Wenn an T-Shirts Blut klebt

5.6.2014, 13:00 Uhr
Wenn an T-Shirts Blut klebt

© Kriesl

Die Näherinnen stehen in einer Reihe. Auf den Tischen vor ihnen türmen sich Berge aus bunten Stoffen. Einige tragen einen Mundschutz, andere atmen den Textilstaub, die Fusseln und Chemikalien direkt ein, mit denen die Stoffe gefärbt wurden. Stundenlang stehen die Frauen im Fabrikraum, schneiden die Stoffe zurecht, reißen abstehende Fäden mit ihren bloßen Händen ab.

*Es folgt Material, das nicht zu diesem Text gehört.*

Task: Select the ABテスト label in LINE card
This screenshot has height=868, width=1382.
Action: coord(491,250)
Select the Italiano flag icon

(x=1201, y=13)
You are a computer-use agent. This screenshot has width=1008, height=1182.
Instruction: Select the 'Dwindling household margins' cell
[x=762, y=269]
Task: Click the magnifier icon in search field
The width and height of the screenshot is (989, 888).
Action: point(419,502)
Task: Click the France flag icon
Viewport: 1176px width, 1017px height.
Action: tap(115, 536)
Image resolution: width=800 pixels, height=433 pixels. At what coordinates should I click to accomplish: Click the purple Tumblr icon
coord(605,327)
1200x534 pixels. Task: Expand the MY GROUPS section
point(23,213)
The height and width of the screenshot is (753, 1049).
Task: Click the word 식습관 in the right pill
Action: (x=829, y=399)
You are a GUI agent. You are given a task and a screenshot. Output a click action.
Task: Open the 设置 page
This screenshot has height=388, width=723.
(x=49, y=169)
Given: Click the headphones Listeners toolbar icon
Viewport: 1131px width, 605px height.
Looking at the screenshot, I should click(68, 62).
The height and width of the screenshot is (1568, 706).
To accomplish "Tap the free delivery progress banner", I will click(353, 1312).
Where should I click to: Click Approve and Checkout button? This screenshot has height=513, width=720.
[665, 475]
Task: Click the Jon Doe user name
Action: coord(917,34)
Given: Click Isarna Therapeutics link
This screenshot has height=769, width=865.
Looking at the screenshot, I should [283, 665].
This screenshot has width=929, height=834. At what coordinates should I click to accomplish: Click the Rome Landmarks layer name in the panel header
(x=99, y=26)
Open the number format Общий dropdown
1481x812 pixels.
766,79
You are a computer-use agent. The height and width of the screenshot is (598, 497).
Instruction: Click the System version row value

Sie haben Blasen und Schnitte an den Fingern. „Etwa sieben bis acht Cent bekommt eine Näherin in Bangladesch für ein fertiges T-Shirt“, sagt Uwe Kekeritz, Bundestagsabgeordneter der Grünen.

Die Bilder, die er den Schülern des Wolfgang-Borchert-Gymnasiums zeigt, entstanden auf seiner letzten Reise nach Bangladesch. Kekeritz, der im Bundestag für die Entwicklungspolitik zuständig ist, reiste kurz nach dem Einsturz der Nähfabrik Rana Plaza in das Land.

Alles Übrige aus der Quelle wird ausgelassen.